El Manu, en suma, es bello, incomensurable. Pero también es difícil, demoledor. Sobre todo si no se cuenta con avioneta. Especialmente si se vive al día, de los recursos del bosque, cuando el cielo no se viene abajo por una lluvia que lo inunda todo. Cuando el infierno verde se quiere parecer al paraíso.
El DRIS/ZA MANU hace algo útil: promueve la agroforestería, mejora la nutrición y reforesta algunas zonas. El Estado también, no hay que ser mezquinos, aun cuando los otorongos reales de estos lares llaman a recuerdos políticos ingratos (2). Sin embargo, un paseo por este lugar deslumbrante deja también sombras.
El turismo, digo yo, no debiera ser sólo un pasacalle de ricos que circulan, como en un ‘mirabus’, en medio de la selva, para ver fauna y también, con curiosidad salvaje, a los nativos.

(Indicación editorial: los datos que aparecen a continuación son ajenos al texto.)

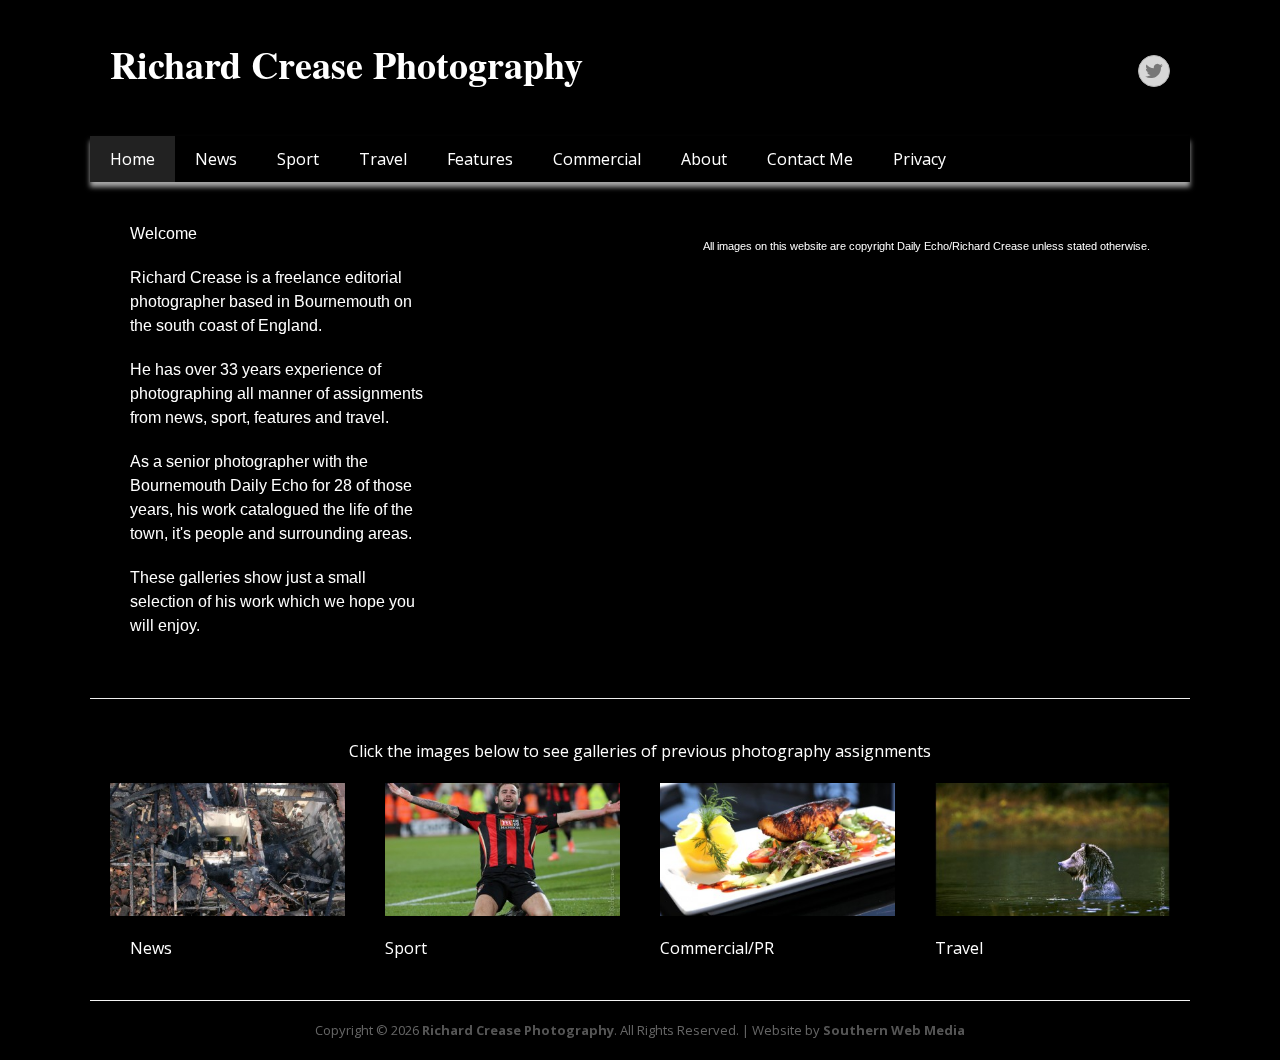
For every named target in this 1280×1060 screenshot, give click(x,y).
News (216, 159)
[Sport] (502, 849)
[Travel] (1052, 849)
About (704, 159)
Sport (298, 159)
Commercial (597, 159)
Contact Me (810, 159)
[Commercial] (777, 849)
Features (480, 159)
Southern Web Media (894, 1030)
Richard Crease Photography (346, 64)
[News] (227, 849)
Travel (383, 159)
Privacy (919, 159)
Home (132, 159)
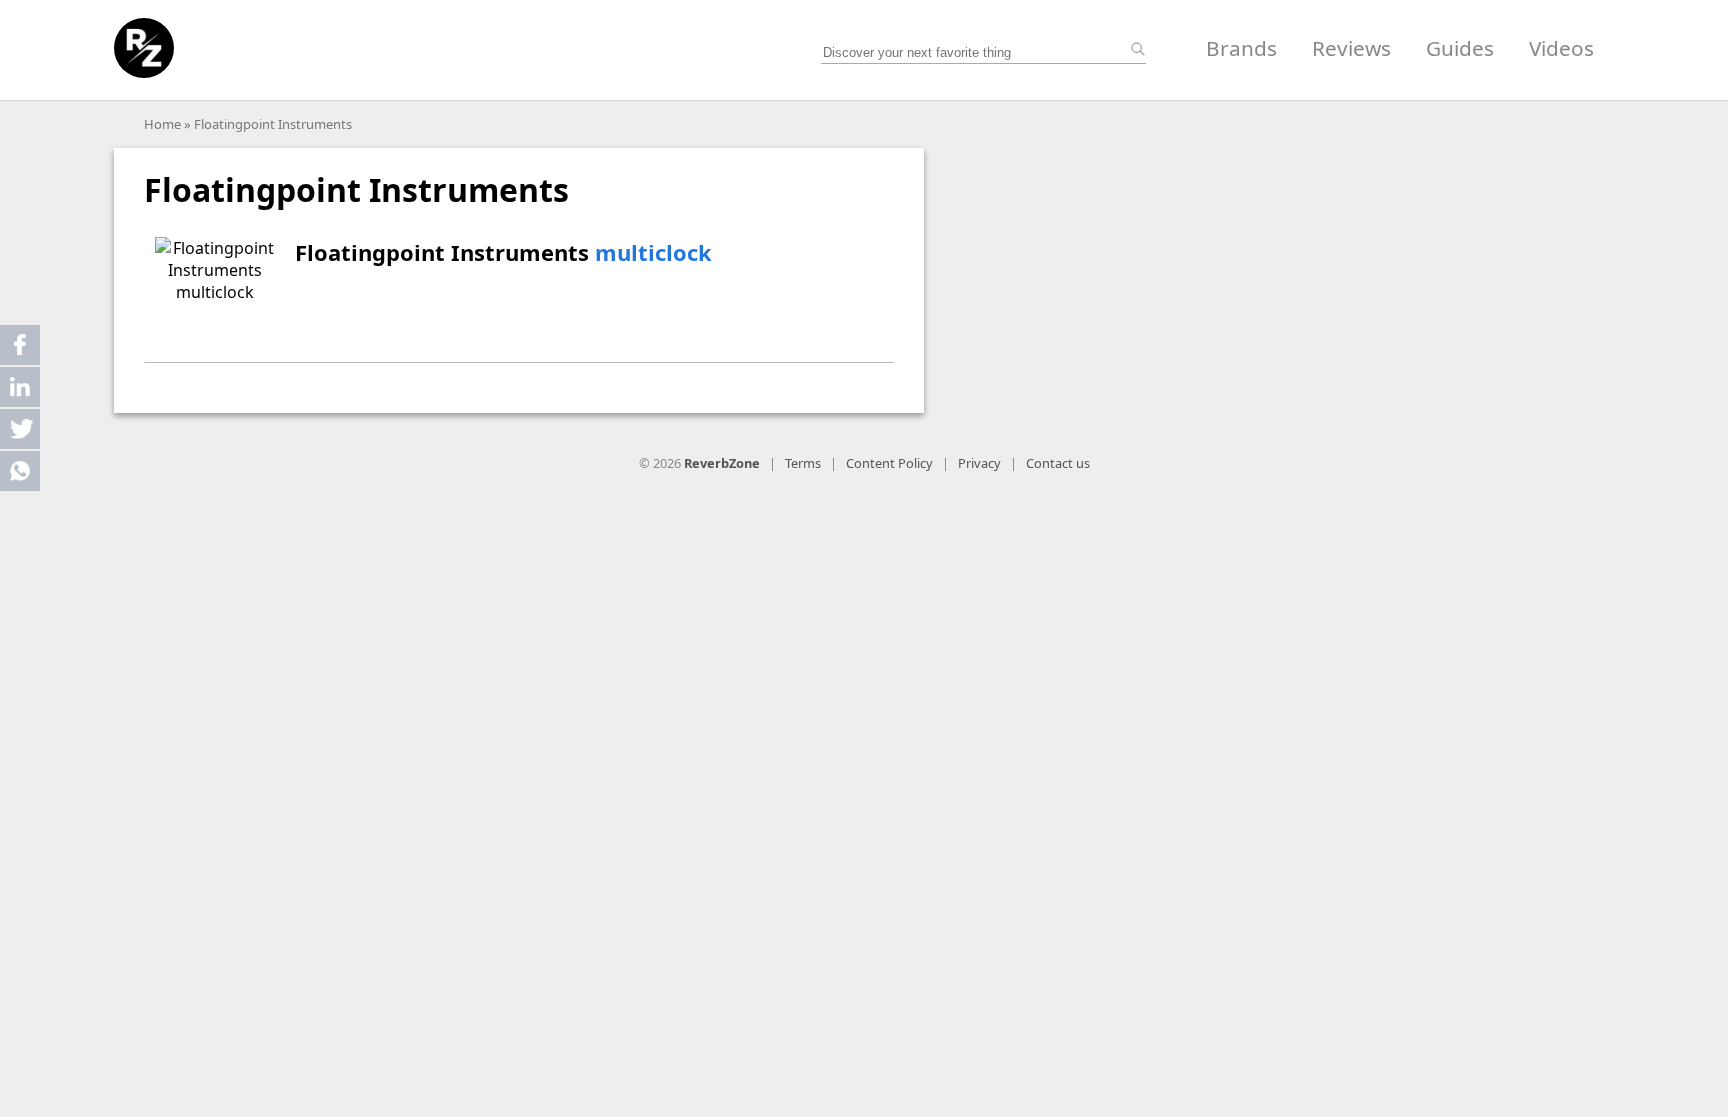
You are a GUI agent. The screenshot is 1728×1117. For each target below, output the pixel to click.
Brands (1241, 48)
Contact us (1058, 463)
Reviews (1351, 48)
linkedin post (21, 391)
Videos (1561, 48)
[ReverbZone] (144, 48)
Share (20, 345)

Si Boca Manu sirve, mayormente, para que se detengan a miccionar es que algo, en nuestras políticas públicas está francamente desquiciado.

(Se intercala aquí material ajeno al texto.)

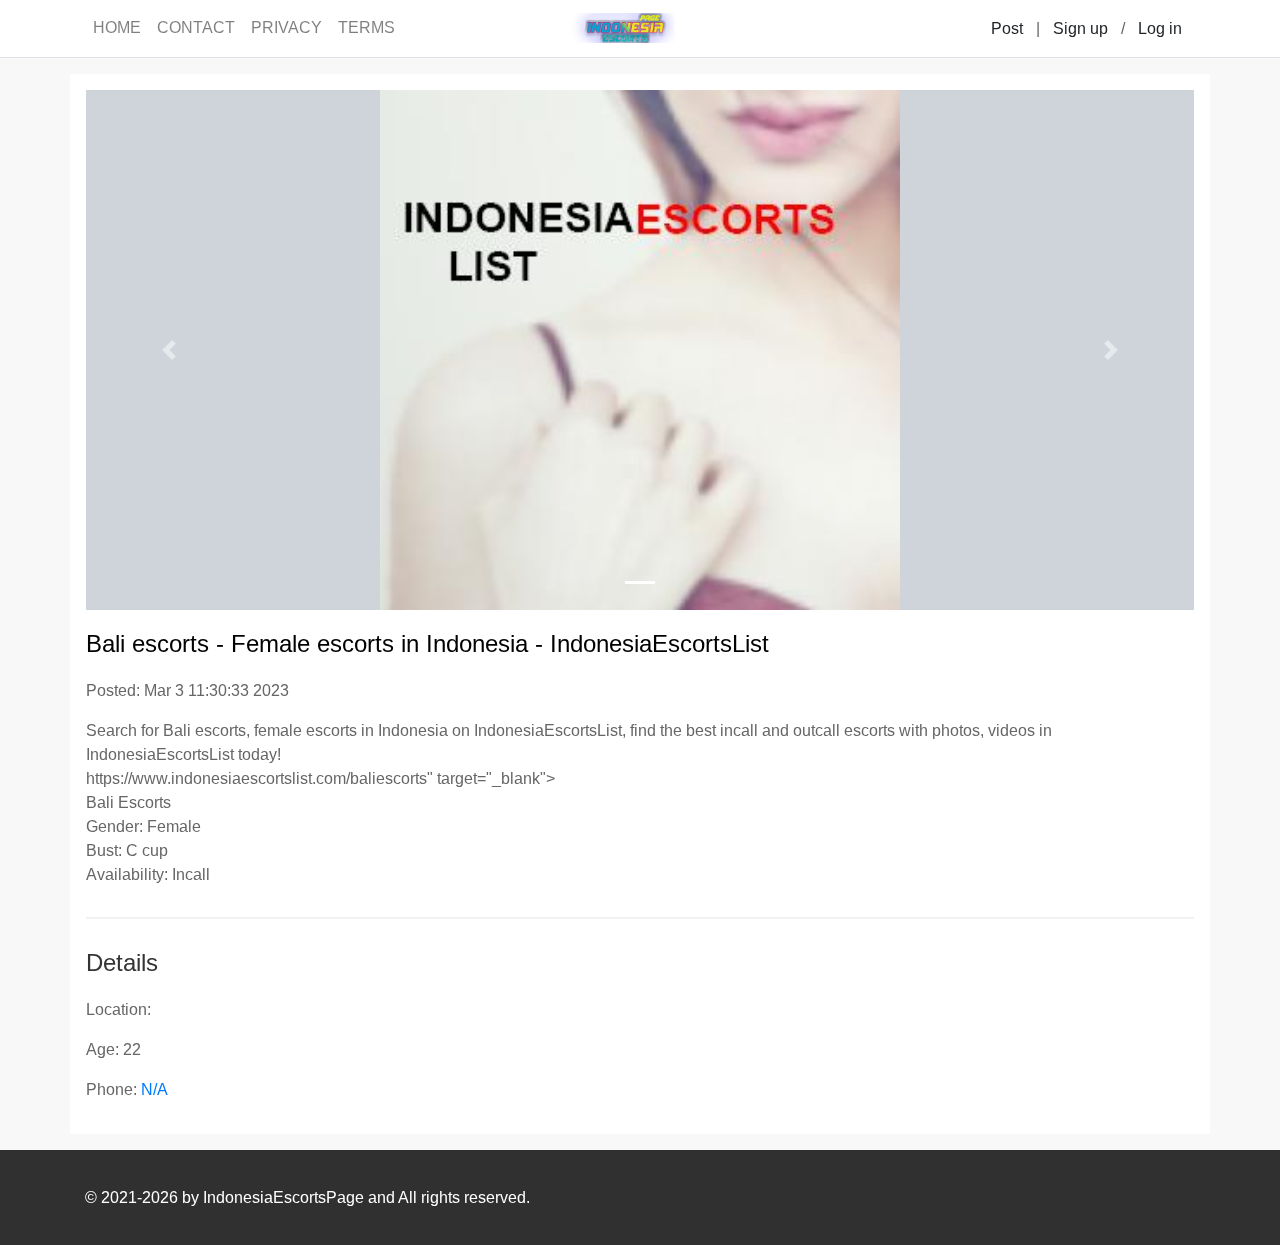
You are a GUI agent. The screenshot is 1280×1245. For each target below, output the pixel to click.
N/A (154, 1089)
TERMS (366, 27)
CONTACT (196, 27)
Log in (1160, 28)
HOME (117, 27)
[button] (169, 350)
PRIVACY (286, 27)
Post (1007, 28)
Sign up (1080, 28)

(1) Sigla que designa al serpenteante nombre del ‘Programa integral para el fortalecimiento de capacidades locales de las familias de pequeños productores de la Reserva de Biosfera del Manu (RBM)’.
(2) En defensa de los otorongos o jaguares de verdad (Panthera onca) hay que decir que son animales que se ganan su sustento con sacrificio y astucia, aunque a veces parezcan ser crueles. Lo que nunca hacen es zurrarse en la ley, de la selva.
Los ingresos por turismo son bastante importantes en esta y otras zonas del país. O el Estado no colecta lo suficiente en impuestos o recauda pero no invierte lo suficiente para mejorar las condiciones de vida de la población del Manu y pagar mejor a sus guardaparques. En ambos caso el chorreo tampoco llega. Sería muy interesante que nuestro Ministro de Medioambiente leyera este artículo y pusiera manos en el asunto. O a lo mejor, como a Yehude en el caso de las ONG de DDHH, no le parece que tiene la debida importancia.